Start of Exercise materials

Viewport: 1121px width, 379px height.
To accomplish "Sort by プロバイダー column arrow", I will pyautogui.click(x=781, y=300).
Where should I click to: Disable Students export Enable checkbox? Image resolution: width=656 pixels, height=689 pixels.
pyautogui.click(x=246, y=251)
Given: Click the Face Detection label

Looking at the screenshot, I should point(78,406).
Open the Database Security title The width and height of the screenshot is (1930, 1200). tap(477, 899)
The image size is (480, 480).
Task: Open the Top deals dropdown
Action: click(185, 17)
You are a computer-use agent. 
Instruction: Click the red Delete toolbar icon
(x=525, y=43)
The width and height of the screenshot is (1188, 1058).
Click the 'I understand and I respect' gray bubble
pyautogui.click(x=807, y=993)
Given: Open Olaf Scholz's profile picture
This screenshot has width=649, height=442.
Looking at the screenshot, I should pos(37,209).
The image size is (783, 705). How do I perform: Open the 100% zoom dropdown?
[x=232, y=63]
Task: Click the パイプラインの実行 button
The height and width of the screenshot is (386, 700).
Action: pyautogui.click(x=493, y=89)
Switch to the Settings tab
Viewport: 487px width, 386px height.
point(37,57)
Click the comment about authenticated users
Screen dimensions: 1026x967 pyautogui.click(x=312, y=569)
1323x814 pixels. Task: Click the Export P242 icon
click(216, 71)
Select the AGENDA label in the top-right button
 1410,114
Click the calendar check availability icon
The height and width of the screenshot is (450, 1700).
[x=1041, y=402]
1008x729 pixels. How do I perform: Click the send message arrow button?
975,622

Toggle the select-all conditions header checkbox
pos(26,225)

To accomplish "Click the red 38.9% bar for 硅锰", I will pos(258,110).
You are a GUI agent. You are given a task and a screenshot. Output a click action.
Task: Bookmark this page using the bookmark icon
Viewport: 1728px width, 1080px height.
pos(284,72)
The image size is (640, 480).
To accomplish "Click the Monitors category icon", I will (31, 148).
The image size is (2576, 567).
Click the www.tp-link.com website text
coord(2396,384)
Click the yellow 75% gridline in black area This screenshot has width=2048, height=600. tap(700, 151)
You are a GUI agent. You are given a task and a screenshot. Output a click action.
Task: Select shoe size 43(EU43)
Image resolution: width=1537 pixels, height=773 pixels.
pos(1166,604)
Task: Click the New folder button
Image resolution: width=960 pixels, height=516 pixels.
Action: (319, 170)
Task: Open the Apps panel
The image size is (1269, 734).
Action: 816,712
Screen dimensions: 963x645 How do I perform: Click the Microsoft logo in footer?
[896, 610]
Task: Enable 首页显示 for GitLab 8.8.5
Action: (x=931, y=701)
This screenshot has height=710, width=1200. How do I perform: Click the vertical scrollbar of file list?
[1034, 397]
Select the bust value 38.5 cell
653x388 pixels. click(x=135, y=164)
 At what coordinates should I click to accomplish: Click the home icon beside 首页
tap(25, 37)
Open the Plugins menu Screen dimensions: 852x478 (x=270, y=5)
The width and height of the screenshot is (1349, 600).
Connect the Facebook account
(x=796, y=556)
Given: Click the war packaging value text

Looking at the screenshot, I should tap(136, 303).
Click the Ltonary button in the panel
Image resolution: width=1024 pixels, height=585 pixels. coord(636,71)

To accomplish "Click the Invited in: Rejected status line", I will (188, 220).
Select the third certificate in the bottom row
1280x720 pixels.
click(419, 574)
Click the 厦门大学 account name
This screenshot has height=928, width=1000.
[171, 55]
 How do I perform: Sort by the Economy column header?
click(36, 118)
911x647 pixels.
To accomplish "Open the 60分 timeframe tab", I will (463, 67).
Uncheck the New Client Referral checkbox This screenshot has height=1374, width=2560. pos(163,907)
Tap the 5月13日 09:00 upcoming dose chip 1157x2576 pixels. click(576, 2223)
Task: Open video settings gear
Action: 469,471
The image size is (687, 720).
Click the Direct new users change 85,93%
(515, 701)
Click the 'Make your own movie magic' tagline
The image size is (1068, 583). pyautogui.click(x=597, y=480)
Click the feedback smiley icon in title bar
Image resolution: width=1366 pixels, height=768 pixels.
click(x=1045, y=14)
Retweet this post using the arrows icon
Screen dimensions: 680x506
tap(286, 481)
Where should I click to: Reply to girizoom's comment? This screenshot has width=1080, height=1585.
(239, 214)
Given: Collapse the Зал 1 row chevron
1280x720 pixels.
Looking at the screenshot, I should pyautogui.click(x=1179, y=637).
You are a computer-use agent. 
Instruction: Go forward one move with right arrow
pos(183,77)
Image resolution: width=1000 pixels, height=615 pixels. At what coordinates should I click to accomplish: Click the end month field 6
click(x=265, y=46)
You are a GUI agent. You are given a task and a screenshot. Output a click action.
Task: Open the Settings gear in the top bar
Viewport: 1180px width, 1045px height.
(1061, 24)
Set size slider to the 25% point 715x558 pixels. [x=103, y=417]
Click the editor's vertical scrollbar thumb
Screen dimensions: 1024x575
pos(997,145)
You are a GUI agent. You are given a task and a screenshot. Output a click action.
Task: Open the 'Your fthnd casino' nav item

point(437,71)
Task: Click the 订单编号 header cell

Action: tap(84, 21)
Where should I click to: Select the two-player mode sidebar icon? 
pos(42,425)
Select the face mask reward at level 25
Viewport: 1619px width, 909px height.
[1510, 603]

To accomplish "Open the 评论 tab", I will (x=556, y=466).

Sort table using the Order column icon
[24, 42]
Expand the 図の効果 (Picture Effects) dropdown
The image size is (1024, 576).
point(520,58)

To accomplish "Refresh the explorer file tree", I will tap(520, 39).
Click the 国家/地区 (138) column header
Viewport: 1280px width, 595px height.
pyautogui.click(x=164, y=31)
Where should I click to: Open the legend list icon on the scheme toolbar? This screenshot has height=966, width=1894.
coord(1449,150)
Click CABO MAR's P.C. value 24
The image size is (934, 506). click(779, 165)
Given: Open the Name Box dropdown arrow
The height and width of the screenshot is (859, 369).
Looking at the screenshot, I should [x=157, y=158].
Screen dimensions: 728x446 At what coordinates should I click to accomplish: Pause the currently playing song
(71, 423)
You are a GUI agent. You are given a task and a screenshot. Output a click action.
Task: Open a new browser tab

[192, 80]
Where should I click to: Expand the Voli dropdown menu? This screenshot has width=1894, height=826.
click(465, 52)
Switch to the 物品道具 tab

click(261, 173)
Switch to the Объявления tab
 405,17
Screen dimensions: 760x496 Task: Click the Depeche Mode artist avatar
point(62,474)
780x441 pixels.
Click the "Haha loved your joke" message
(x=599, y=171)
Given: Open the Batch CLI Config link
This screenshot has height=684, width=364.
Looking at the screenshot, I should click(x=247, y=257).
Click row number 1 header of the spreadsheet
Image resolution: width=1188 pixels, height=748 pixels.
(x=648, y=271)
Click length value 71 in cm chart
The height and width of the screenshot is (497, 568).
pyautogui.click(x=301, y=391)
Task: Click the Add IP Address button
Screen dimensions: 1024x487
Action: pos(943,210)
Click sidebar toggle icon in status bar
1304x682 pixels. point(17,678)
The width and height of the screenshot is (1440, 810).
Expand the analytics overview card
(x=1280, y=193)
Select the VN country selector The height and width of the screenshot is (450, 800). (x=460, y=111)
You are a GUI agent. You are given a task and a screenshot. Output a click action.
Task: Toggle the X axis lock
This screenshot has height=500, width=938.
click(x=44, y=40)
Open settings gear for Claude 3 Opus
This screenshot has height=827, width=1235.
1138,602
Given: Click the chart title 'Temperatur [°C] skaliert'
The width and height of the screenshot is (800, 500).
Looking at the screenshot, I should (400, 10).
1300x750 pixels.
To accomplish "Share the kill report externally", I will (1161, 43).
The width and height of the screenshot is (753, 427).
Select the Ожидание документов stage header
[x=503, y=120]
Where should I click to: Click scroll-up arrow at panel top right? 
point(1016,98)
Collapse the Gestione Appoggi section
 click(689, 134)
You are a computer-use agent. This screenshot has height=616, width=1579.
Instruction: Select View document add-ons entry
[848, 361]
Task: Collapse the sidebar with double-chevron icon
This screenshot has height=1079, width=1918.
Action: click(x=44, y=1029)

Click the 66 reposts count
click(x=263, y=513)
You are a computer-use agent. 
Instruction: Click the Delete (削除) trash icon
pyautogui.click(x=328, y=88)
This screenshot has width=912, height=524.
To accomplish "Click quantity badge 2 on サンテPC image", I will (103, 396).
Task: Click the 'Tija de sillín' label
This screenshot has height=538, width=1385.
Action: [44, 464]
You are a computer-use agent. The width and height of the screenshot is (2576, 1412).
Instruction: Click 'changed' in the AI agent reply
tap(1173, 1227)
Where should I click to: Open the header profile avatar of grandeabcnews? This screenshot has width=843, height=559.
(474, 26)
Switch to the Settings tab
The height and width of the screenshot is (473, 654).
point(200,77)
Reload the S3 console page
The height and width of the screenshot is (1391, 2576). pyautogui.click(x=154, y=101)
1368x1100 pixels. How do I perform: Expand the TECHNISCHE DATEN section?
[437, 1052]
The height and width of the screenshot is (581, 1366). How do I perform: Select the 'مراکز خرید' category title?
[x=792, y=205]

End of Exercise materials

__What to produce__.
I'd like the number of lines in the listing above that contain the string "chart", and only the number.

__Solution below__.
2